Tennessee Landlord Liable When Light Fixture Fell

Where a tenant told her landlord about a leak in her kitchen ceiling, the landlord was liable when the light fixture in the ceiling later fell and injured the tenant.

In Holloway v. Group Properties LLC, No. W2016-02417-COA-R3-CV (Tenn. Ct. App. Aug. 24, 2017), plaintiff noticed a water leak in her kitchen ceiling about two months after moving into her rented apartment. She told her landlord, who “inspected the property but did not find the leak [and] therefore, he did not contact a plumber.” There was a dispute as to whether plaintiff contacted defendant landlord again regarding the leak, but eventually the light fixture in the kitchen fell, striking plaintiff and causing water to fall onto the floor. Plaintiff slipped and fell in the water and was injured.

Plaintiff filed suit in sessions court and won a judgment of $4,940. Defendant appealed to circuit court, where plaintiff was awarded $5,040. The circuit court specifically found that defendant “was on notice of a leak coming from the second floor of the duplex.” Defendant appealed, and the Court of Appeals affirmed.

Defendant asserted two arguments on appeal: 1) that plaintiff’s complaint “fail[ed] to state a claim for relief under the [Uniform Residential Landlord and Tenant Act (URLTA)],” and 2) that plaintiff’s “sole recourse [was] pursuant to URLTA.”

As to the failure to state a claim, the Court cited Tennessee Rule of Civil Procedure 8.01, which requires a claim to contain “(1) a short and plain statement of the claim showing that the pleader is entitled to relief; and (2) a demand for judgment for the relief the pleader seeks.” The Court pointed out that plaintiff’s sessions court pleading stated the relationship between the parties and asserted that defendant “had a duty to repair the ceiling after [plaintiff] notified it of the leak,” and that defendant’s “negligence stems from its failure to make necessary repairs.” The Court ruled that this was “adequate to state a claim for relief under either the URLTA or under a theory of common law negligence.”

Next, defendant argued that plaintiff only had a claim under the URLTA, and since she did not give notice under that statute, her claim should have failed. The Court of Appeals found, though, that there was “no authority for the proposition that a plaintiff may not assert negligence claims against his or her landlord under both theories,” and pointed out that its “research reveal[ed] several cases in which this Court has considered URLTA claims and common law claims in the same lawsuit.” Further, the Court noted that the “notice requirement under the URLTA…would only affect the type of damages [plaintiff could] receive.” Had the URLTA notice been given, plaintiff could have been awarded attorneys’ fees, but since that was not an element of damages at issue in this suit the notice was irrelevant.
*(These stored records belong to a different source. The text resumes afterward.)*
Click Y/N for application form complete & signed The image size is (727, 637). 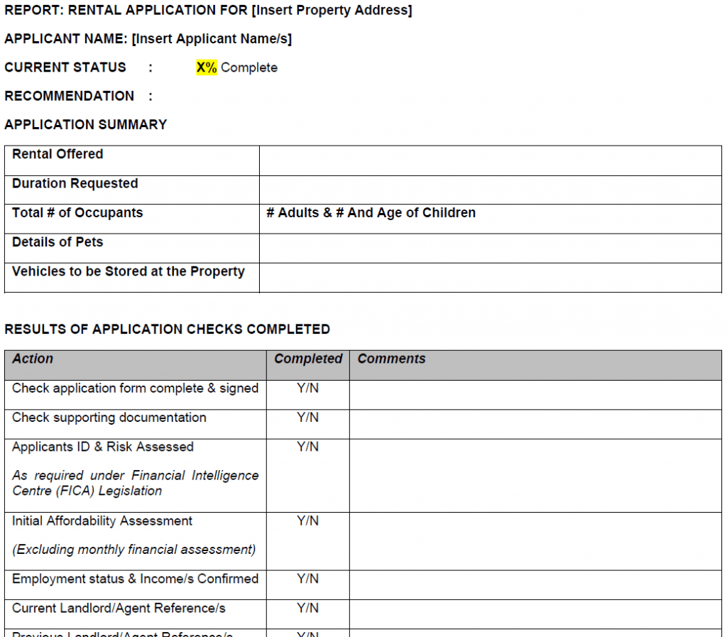(308, 388)
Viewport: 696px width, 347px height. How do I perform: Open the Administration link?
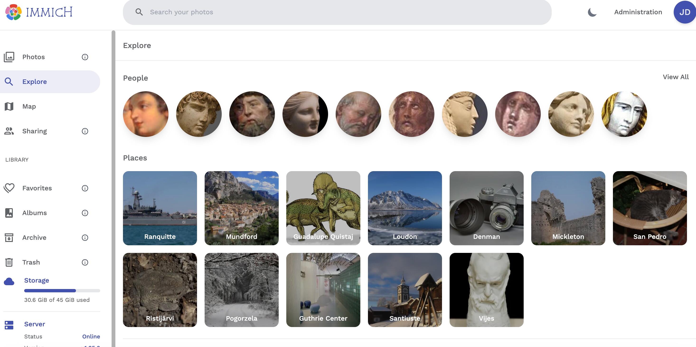coord(638,12)
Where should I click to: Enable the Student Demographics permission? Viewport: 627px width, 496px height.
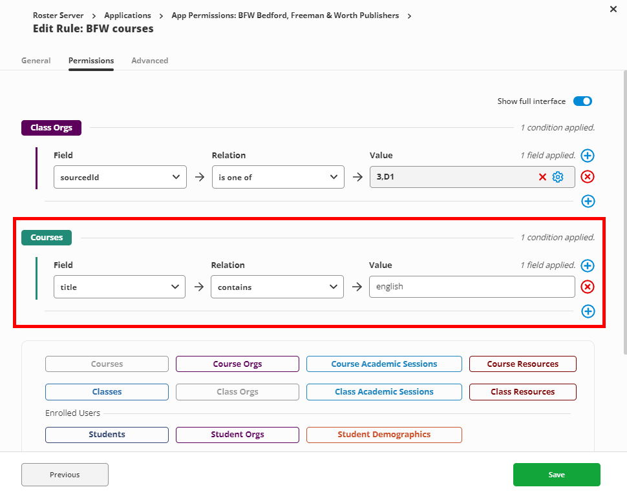click(383, 435)
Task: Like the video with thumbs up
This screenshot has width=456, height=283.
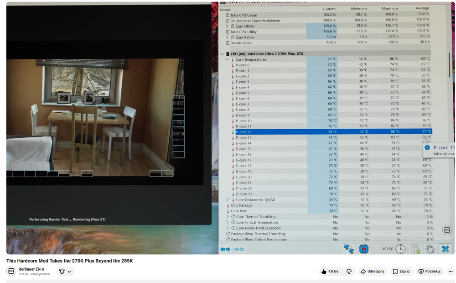Action: (331, 271)
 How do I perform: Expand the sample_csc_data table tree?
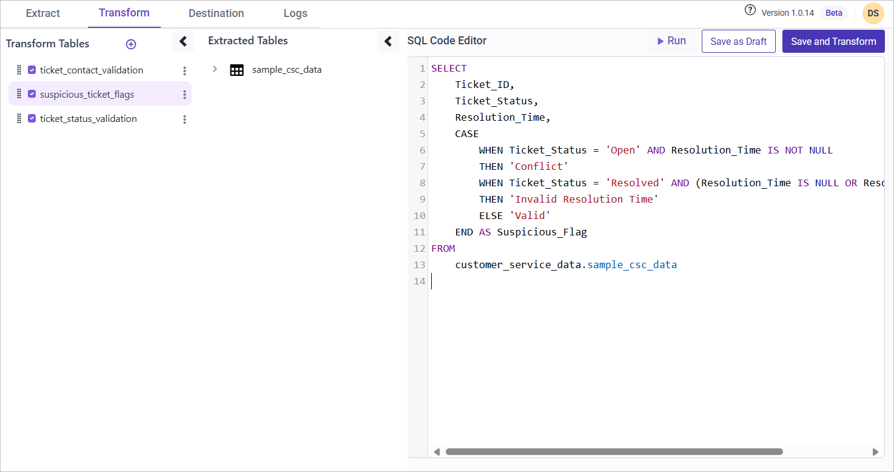(x=215, y=69)
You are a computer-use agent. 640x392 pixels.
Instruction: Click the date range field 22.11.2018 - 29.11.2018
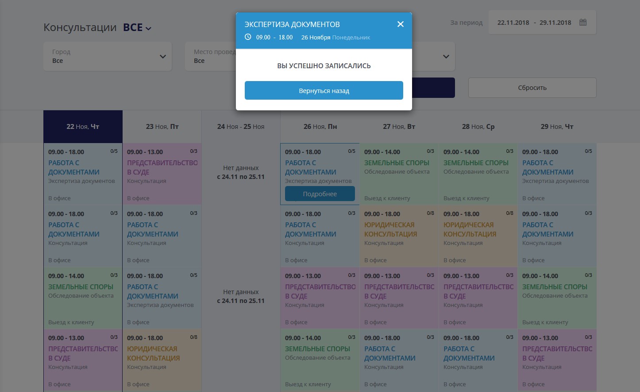[x=534, y=23]
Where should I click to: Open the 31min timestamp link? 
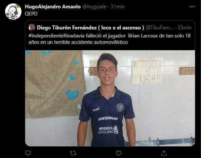point(118,7)
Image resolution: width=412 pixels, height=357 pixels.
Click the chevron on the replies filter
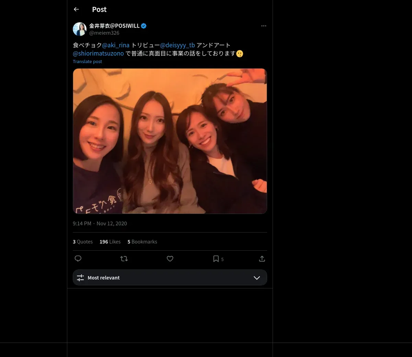pos(257,278)
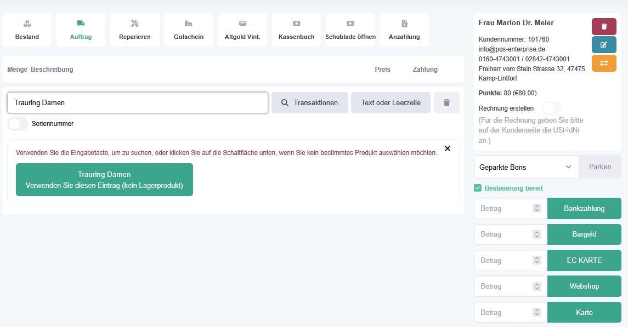Open the Bestand inventory icon
Screen dimensions: 628x327
(27, 24)
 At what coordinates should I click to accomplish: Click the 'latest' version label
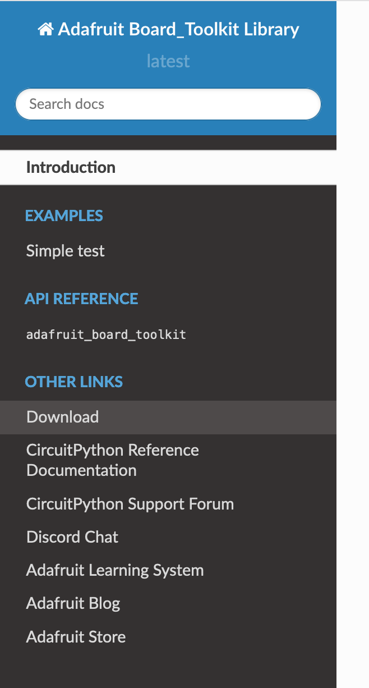[x=168, y=61]
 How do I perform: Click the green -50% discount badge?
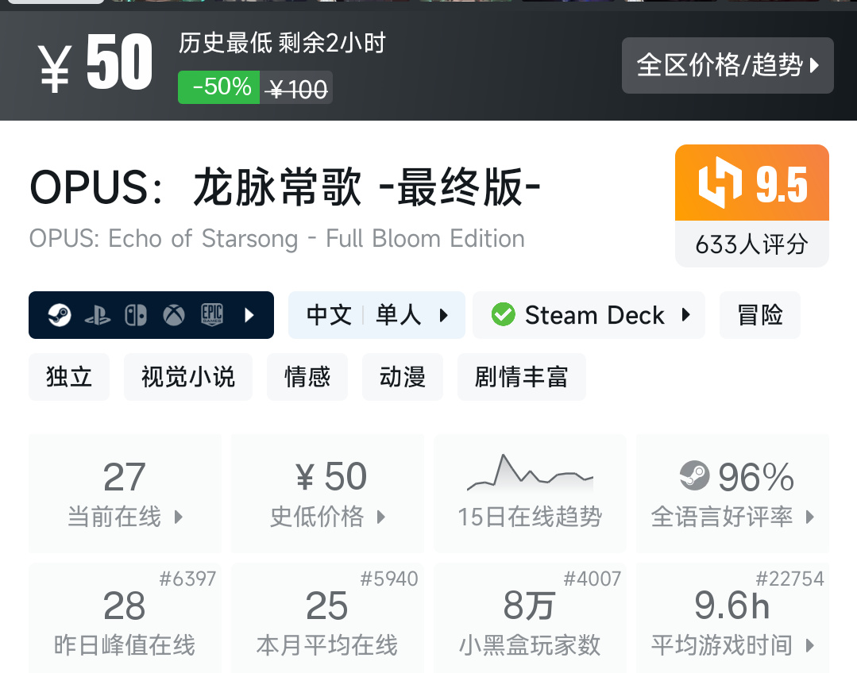[219, 87]
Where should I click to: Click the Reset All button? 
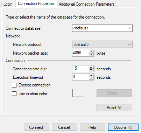pyautogui.click(x=114, y=107)
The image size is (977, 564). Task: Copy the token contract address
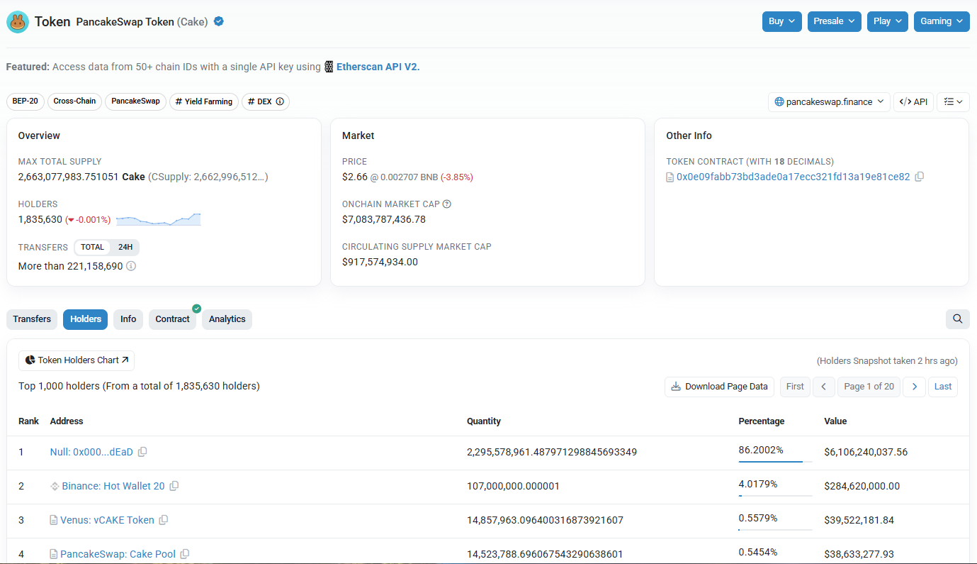[x=920, y=177]
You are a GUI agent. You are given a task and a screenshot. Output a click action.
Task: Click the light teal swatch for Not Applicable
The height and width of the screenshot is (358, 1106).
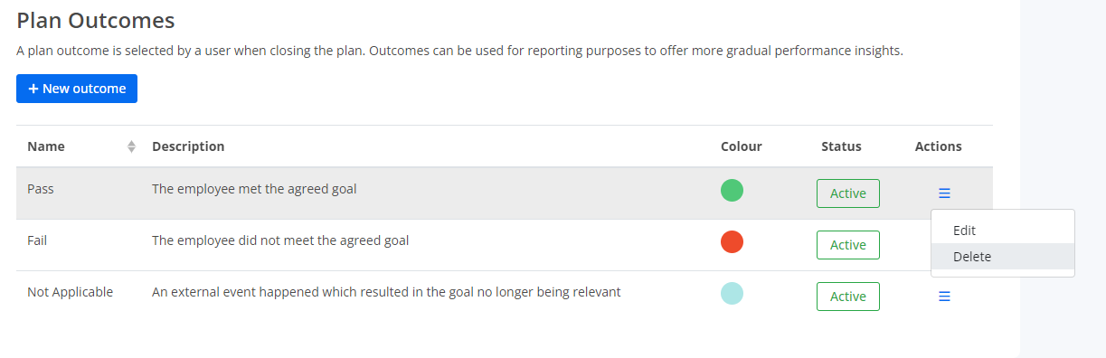tap(732, 293)
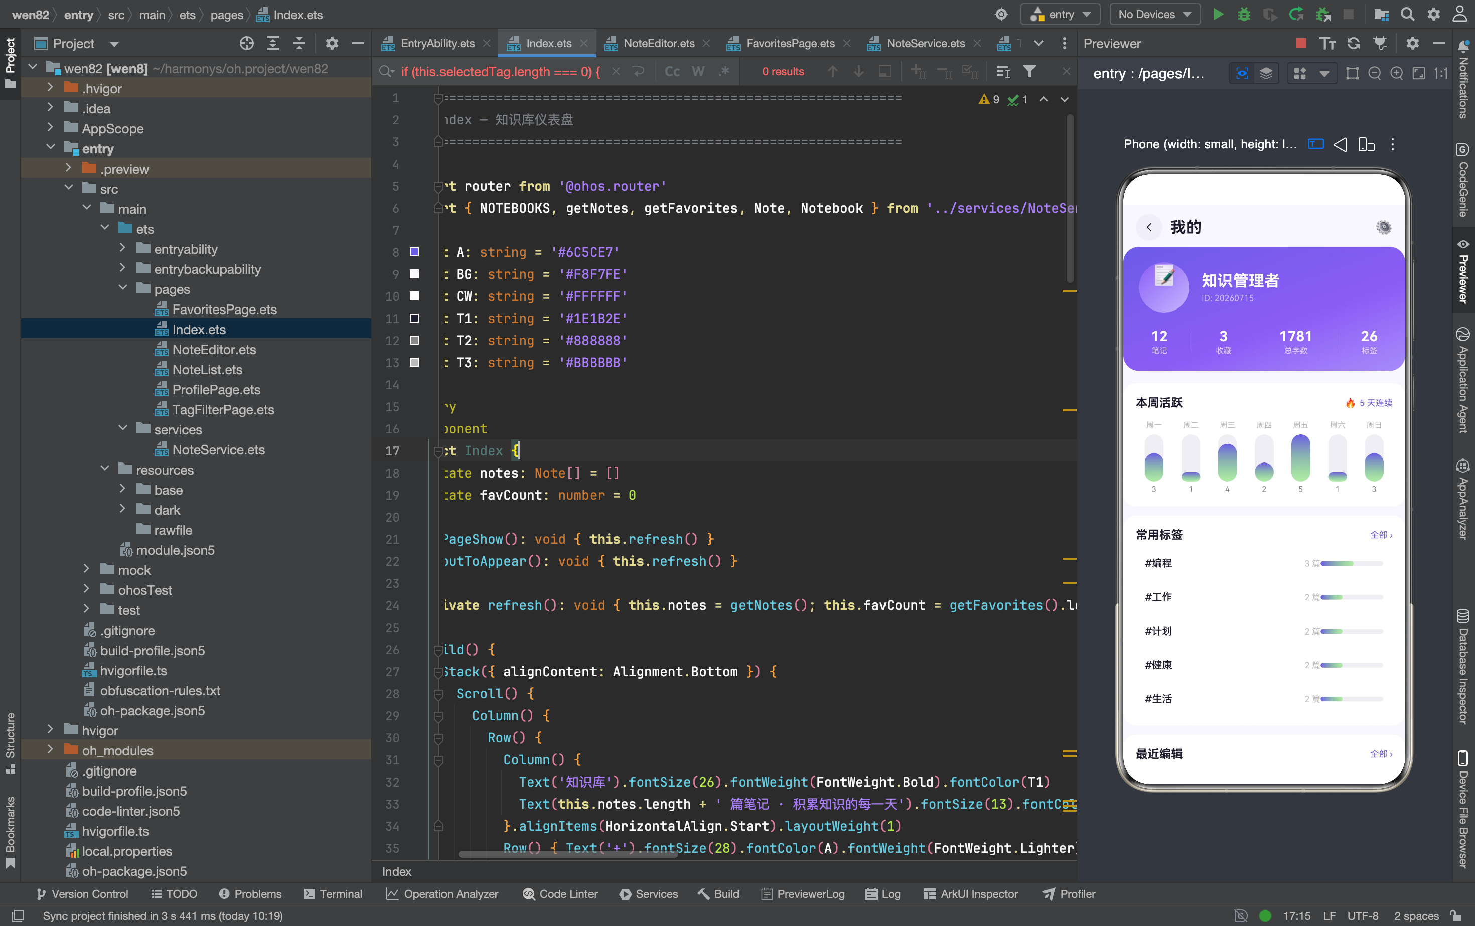Open the Code Linter panel
This screenshot has width=1475, height=926.
(x=560, y=894)
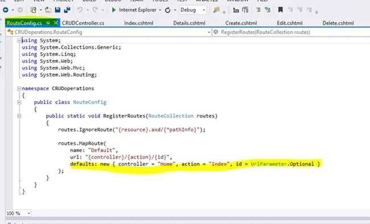Close the RouteConfig.cs tab

(x=56, y=23)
Finally, the Court found that the “prima facie case for negligence, under either the URLTA or the common law, is ostensibly the same.” Under either, “the landlord must have notice of the defective condition on the leased premises.” Here, the trial court specifically found that defendant landlord had notice, and thus the landlord had a duty to “locate the defect, and repair it” under either common law negligence or the URLTA.

Ultimately, the Court affirmed the judgment for plaintiff, holding: “Because [defendant] had notice of the water leak, [defendant] had a duty to find and repair the source of the leak. Having failed to do so, [defendant] is liable for injuries sustained by [plaintiff] when the fixture and ceiling fell on her.”

The Court of Appeals got this one right. When a tenant has told a landlord about a problem and the landlord has failed to repair it, the landlord should be liable for injuries later sustained due to the reported problem.